- [What to work on] Return every line of the records that includes the string "with".

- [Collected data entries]
********************

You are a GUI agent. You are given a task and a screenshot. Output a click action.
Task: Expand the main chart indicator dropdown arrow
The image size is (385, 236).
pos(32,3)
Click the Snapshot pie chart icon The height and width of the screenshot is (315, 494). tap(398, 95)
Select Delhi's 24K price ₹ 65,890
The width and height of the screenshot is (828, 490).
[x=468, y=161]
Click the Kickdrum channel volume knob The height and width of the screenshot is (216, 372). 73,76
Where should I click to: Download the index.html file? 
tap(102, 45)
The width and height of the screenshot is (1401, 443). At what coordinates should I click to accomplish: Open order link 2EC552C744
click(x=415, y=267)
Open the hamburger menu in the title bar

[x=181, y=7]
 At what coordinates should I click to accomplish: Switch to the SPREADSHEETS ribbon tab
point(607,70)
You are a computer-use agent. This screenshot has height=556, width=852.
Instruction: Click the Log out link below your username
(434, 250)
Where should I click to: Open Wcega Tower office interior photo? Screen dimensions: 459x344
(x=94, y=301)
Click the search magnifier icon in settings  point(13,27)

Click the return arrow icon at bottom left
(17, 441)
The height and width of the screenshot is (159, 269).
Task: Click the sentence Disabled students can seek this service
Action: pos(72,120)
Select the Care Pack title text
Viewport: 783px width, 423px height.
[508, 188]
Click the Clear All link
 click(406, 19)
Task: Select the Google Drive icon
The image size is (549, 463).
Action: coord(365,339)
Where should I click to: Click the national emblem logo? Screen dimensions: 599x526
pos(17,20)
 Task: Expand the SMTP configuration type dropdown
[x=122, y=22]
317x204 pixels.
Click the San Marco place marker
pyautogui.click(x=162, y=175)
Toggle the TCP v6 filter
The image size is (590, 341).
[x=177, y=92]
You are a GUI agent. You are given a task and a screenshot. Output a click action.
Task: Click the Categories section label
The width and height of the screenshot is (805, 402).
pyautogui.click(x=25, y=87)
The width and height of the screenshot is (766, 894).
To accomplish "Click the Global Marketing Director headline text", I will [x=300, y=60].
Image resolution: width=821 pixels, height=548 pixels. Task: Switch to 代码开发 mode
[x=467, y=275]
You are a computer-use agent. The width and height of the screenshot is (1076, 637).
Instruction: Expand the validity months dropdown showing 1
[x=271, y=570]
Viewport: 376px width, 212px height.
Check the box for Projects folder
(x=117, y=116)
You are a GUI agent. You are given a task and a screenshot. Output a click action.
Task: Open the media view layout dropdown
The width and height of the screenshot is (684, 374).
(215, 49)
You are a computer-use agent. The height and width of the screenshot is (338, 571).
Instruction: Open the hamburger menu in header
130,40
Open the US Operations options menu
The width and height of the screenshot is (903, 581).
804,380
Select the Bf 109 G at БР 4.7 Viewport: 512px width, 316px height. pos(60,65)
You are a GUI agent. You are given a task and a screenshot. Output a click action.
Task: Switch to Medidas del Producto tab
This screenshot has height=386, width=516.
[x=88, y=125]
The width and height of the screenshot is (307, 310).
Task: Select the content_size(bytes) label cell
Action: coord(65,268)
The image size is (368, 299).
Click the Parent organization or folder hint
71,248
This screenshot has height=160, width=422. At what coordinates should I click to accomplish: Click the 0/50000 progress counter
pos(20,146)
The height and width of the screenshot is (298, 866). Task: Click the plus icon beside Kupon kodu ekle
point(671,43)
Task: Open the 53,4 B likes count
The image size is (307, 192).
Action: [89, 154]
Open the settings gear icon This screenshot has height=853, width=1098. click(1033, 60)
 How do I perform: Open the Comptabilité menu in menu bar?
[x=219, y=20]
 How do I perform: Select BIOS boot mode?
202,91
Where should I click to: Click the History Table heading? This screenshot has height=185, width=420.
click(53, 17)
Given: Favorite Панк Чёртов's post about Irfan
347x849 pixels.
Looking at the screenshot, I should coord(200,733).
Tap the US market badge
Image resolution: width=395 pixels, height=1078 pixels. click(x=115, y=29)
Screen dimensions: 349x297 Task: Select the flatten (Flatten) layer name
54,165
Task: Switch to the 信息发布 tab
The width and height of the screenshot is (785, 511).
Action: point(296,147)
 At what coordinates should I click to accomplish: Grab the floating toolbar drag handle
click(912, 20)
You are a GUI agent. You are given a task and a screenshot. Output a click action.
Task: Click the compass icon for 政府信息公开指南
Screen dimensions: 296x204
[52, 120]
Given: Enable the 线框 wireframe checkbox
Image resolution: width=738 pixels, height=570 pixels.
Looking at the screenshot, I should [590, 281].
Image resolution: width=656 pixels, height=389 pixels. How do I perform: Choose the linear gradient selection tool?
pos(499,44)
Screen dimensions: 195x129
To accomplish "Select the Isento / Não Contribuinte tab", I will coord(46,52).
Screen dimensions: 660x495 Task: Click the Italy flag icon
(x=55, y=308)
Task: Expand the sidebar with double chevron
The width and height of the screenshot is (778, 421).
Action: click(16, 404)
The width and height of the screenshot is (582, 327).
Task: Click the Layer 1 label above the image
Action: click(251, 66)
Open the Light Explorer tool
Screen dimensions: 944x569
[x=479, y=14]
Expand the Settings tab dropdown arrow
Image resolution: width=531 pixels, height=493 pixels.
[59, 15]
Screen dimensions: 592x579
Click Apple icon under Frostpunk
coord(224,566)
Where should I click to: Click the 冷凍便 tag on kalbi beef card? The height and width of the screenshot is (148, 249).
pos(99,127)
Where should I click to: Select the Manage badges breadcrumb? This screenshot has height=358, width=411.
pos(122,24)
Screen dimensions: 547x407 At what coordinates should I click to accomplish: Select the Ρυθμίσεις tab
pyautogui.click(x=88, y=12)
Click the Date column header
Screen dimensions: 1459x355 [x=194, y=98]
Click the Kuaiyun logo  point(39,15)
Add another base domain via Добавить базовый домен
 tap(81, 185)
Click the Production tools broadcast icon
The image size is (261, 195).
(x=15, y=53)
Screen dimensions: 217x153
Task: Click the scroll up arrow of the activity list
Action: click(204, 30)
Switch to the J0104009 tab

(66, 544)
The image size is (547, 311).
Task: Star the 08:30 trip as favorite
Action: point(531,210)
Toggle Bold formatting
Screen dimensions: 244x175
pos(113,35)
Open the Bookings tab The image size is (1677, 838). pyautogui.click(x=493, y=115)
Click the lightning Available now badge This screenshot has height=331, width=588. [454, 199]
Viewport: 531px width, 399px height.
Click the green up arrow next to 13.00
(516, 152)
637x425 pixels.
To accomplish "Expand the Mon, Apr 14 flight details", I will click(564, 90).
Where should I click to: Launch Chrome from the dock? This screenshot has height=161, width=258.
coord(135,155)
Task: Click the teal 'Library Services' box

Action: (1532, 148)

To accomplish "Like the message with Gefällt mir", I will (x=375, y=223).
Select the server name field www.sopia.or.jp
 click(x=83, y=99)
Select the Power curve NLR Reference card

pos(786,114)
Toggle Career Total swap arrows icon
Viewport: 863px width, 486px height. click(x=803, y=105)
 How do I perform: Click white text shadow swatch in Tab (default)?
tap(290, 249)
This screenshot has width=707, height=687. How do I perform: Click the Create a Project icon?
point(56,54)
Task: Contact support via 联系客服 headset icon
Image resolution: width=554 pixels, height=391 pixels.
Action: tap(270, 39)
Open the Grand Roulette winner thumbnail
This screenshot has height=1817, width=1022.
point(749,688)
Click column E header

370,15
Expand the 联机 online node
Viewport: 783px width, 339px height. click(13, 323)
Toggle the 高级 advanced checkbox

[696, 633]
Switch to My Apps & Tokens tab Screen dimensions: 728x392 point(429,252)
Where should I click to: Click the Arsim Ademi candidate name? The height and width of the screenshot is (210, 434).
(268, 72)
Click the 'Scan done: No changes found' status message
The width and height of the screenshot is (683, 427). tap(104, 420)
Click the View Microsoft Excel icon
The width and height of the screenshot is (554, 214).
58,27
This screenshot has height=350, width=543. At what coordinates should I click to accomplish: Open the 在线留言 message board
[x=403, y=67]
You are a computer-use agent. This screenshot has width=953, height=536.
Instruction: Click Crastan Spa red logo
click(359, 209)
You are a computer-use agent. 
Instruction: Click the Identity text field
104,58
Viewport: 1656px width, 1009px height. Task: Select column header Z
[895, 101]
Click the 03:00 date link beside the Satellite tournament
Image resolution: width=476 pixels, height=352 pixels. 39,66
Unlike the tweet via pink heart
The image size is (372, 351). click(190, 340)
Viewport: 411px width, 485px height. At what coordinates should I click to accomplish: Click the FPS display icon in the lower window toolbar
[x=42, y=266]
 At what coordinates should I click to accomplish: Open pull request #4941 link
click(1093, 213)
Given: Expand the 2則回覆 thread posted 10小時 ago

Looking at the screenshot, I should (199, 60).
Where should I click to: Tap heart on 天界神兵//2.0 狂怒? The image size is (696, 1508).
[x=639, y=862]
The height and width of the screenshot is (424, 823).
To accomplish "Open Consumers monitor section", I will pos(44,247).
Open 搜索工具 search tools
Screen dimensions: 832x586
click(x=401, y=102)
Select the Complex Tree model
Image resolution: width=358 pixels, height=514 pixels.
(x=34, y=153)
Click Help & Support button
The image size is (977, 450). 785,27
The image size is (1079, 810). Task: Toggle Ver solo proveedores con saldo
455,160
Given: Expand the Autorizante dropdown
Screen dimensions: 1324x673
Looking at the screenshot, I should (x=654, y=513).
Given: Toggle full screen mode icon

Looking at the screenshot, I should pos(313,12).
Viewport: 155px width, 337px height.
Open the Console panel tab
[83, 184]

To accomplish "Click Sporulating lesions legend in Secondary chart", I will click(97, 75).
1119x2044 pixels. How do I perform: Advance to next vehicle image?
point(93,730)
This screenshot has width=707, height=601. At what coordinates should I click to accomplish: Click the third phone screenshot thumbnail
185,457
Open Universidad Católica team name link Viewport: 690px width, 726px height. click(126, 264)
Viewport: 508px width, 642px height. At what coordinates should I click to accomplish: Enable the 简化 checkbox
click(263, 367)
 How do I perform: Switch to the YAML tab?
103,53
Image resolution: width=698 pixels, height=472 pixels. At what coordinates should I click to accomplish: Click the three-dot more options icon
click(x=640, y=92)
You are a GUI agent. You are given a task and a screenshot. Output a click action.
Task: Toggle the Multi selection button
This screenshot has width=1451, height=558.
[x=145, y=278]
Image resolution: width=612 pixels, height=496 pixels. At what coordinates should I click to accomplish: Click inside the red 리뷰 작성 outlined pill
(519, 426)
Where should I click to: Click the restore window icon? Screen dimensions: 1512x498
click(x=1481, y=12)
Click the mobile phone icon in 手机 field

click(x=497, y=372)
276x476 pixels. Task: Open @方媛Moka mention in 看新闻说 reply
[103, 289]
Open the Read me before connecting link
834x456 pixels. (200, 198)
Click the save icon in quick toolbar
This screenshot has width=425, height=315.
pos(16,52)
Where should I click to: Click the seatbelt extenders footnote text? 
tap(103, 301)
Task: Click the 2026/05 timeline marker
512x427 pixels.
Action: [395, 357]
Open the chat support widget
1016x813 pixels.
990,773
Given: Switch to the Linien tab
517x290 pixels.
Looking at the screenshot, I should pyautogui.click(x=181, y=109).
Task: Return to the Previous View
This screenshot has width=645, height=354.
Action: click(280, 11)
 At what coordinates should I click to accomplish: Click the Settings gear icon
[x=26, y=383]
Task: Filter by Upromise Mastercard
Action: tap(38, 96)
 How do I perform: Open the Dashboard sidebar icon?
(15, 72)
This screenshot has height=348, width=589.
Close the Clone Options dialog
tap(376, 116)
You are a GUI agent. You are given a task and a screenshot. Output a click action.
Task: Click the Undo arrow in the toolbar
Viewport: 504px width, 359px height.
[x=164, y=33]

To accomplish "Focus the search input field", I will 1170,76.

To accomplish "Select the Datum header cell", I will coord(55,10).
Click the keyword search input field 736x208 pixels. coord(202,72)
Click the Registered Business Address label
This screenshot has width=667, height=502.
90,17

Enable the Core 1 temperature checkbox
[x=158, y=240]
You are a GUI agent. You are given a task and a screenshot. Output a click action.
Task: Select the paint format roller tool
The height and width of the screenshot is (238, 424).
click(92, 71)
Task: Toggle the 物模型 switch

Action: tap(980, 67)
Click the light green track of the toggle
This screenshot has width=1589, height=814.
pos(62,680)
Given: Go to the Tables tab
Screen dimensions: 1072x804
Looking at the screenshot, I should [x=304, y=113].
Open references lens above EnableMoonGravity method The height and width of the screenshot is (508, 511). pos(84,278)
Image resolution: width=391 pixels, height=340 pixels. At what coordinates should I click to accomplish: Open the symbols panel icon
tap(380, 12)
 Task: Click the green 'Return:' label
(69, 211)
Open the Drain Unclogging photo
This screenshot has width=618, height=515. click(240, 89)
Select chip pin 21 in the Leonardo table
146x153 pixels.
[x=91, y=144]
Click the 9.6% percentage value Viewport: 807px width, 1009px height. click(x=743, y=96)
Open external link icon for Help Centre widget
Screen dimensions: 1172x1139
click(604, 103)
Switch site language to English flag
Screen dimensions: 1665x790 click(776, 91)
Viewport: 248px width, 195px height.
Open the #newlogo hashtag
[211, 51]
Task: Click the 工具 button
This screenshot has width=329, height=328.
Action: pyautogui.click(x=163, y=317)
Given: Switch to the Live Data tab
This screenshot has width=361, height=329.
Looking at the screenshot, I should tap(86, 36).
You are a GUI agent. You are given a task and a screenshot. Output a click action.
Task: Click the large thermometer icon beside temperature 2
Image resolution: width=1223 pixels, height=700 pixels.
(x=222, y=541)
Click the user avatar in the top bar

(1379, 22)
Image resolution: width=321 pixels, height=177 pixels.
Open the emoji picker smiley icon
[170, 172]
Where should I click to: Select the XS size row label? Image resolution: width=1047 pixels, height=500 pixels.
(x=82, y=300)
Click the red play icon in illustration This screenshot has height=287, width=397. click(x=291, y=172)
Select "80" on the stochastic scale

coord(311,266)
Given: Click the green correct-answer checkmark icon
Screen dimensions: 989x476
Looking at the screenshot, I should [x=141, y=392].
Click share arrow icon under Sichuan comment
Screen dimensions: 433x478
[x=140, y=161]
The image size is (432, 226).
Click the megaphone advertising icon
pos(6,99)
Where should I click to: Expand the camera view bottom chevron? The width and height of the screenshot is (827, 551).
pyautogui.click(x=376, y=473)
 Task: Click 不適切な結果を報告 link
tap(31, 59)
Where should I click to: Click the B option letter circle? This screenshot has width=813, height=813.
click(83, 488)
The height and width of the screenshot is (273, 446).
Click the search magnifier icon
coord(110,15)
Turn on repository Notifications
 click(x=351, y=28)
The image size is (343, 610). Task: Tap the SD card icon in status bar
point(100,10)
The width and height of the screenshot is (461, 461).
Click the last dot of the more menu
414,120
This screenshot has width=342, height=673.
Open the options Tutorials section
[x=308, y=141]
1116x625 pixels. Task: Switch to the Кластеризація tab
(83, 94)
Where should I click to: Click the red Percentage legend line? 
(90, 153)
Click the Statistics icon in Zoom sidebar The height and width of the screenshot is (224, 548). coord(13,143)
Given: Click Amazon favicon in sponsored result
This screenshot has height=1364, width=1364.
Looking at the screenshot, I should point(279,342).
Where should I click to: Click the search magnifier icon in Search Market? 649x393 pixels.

********************

- [Task solution]
Task: Expand the sidebar with double chevron
To accomplish "Like the message with Gefällt mir", I will (x=375, y=223).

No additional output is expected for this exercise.